** Rows **
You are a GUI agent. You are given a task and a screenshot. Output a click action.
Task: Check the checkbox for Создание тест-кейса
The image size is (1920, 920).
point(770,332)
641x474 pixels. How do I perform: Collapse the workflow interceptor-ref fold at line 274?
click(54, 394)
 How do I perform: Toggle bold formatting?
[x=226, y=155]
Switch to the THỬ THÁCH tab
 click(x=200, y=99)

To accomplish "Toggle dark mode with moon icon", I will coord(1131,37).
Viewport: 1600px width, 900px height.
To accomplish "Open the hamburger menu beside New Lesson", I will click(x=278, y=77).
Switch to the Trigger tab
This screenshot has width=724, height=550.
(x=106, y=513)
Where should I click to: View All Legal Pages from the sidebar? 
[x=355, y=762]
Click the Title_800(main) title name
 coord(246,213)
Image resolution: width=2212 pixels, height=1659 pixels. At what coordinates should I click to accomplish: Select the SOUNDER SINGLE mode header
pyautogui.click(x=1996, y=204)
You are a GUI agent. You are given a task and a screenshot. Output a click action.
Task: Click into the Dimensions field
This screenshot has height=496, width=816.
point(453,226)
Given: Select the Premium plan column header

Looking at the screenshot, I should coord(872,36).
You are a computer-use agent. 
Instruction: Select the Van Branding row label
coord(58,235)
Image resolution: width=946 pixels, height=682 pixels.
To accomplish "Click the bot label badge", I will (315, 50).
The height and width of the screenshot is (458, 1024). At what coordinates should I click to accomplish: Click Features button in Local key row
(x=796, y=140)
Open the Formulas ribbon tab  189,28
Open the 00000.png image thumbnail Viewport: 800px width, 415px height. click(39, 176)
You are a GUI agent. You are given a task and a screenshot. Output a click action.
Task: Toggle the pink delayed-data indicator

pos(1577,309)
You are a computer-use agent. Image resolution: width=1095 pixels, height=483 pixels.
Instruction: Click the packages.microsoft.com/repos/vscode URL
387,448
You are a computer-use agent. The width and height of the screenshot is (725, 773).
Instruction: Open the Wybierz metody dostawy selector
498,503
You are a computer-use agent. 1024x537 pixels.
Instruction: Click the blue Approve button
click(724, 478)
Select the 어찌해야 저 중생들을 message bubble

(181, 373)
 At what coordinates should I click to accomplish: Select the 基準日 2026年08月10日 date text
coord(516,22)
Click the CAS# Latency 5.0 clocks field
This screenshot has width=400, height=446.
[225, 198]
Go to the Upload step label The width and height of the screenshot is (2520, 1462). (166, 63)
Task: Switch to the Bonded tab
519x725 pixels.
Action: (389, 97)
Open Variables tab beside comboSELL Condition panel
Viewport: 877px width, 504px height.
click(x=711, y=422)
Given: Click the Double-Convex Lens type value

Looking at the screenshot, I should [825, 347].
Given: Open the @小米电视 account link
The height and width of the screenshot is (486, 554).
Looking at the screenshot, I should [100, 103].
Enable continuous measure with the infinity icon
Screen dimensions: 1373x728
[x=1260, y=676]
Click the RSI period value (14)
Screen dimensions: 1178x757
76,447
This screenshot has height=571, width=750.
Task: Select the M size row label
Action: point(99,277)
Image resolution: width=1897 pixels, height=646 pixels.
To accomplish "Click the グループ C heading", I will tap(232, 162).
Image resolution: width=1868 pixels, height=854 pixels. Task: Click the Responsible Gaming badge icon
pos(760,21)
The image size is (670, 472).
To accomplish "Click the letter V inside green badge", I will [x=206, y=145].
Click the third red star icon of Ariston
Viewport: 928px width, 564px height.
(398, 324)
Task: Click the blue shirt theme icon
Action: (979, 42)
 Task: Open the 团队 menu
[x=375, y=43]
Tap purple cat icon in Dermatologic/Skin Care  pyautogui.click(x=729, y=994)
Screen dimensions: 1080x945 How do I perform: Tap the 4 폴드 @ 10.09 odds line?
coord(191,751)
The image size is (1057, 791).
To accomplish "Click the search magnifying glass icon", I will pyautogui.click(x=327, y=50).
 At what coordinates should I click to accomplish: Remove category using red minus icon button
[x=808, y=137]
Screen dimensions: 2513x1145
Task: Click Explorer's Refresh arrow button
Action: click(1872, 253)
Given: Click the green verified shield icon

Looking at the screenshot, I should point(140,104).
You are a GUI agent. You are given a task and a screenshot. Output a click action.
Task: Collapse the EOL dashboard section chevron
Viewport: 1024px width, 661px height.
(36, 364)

** Exercise description **
Arrange every line of the listing above as a numbered list, omitting the blank lines.

** Worked solution **
1. You are a GUI agent. You are given a task and a screenshot. Output a click action.
2. Task: Check the checkbox for Создание тест-кейса
3. The image size is (1920, 920).
4. point(770,332)
5. 641x474 pixels. How do I perform: Collapse the workflow interceptor-ref fold at line 274?
6. click(54, 394)
7.  How do I perform: Toggle bold formatting?
8. [x=226, y=155]
9. Switch to the THỬ THÁCH tab
10.  click(x=200, y=99)
11. To accomplish "Toggle dark mode with moon icon", I will coord(1131,37).
12. Viewport: 1600px width, 900px height.
13. To accomplish "Open the hamburger menu beside New Lesson", I will click(x=278, y=77).
14. Switch to the Trigger tab
15. This screenshot has width=724, height=550.
16. (x=106, y=513)
17. Where should I click to: View All Legal Pages from the sidebar? 
18. [x=355, y=762]
19. Click the Title_800(main) title name
20.  coord(246,213)
21. Image resolution: width=2212 pixels, height=1659 pixels. At what coordinates should I click to accomplish: Select the SOUNDER SINGLE mode header
22. pyautogui.click(x=1996, y=204)
23. You are a GUI agent. You are given a task and a screenshot. Output a click action.
24. Task: Click into the Dimensions field
25. This screenshot has height=496, width=816.
26. point(453,226)
27. Given: Select the Premium plan column header
28. Looking at the screenshot, I should coord(872,36).
29. You are a computer-use agent. 
30. Instruction: Select the Van Branding row label
31. coord(58,235)
32. Image resolution: width=946 pixels, height=682 pixels.
33. To accomplish "Click the bot label badge", I will (315, 50).
34. The height and width of the screenshot is (458, 1024). At what coordinates should I click to accomplish: Click Features button in Local key row
35. (x=796, y=140)
36. Open the Formulas ribbon tab  189,28
37. Open the 00000.png image thumbnail Viewport: 800px width, 415px height. click(39, 176)
38. You are a GUI agent. You are given a task and a screenshot. Output a click action.
39. Task: Toggle the pink delayed-data indicator
40. pos(1577,309)
41. You are a computer-use agent. Image resolution: width=1095 pixels, height=483 pixels.
42. Instruction: Click the packages.microsoft.com/repos/vscode URL
43. 387,448
44. You are a computer-use agent. The width and height of the screenshot is (725, 773).
45. Instruction: Open the Wybierz metody dostawy selector
46. 498,503
47. You are a computer-use agent. 1024x537 pixels.
48. Instruction: Click the blue Approve button
49. click(724, 478)
50. Select the 어찌해야 저 중생들을 message bubble
51. (181, 373)
52.  At what coordinates should I click to accomplish: Select the 基準日 2026年08月10日 date text
53. coord(516,22)
54. Click the CAS# Latency 5.0 clocks field
55. This screenshot has width=400, height=446.
56. [225, 198]
57. Go to the Upload step label The width and height of the screenshot is (2520, 1462). (166, 63)
58. Task: Switch to the Bonded tab
59. 519x725 pixels.
60. Action: (389, 97)
61. Open Variables tab beside comboSELL Condition panel
62. Viewport: 877px width, 504px height.
63. click(x=711, y=422)
64. Given: Click the Double-Convex Lens type value
65. Looking at the screenshot, I should [825, 347].
66. Given: Open the @小米电视 account link
67. The height and width of the screenshot is (486, 554).
68. Looking at the screenshot, I should [100, 103].
69. Enable continuous measure with the infinity icon
70. Screen dimensions: 1373x728
71. [x=1260, y=676]
72. Click the RSI period value (14)
73. Screen dimensions: 1178x757
74. 76,447
75. This screenshot has height=571, width=750.
76. Task: Select the M size row label
77. Action: point(99,277)
78. Image resolution: width=1897 pixels, height=646 pixels.
79. To accomplish "Click the グループ C heading", I will tap(232, 162).
80. Image resolution: width=1868 pixels, height=854 pixels. Task: Click the Responsible Gaming badge icon
81. pos(760,21)
82. The image size is (670, 472).
83. To accomplish "Click the letter V inside green badge", I will [x=206, y=145].
84. Click the third red star icon of Ariston
85. Viewport: 928px width, 564px height.
86. (398, 324)
87. Task: Click the blue shirt theme icon
88. Action: (979, 42)
89.  Task: Open the 团队 menu
90. [x=375, y=43]
91. Tap purple cat icon in Dermatologic/Skin Care  pyautogui.click(x=729, y=994)
92. Screen dimensions: 1080x945 How do I perform: Tap the 4 폴드 @ 10.09 odds line?
93. coord(191,751)
94. The image size is (1057, 791).
95. To accomplish "Click the search magnifying glass icon", I will pyautogui.click(x=327, y=50).
96.  At what coordinates should I click to accomplish: Remove category using red minus icon button
97. [x=808, y=137]
98. Screen dimensions: 2513x1145
99. Task: Click Explorer's Refresh arrow button
100. Action: click(1872, 253)
101. Given: Click the green verified shield icon
102. Looking at the screenshot, I should point(140,104).
103. You are a GUI agent. You are given a task and a screenshot. Output a click action.
104. Task: Collapse the EOL dashboard section chevron
105. Viewport: 1024px width, 661px height.
106. (36, 364)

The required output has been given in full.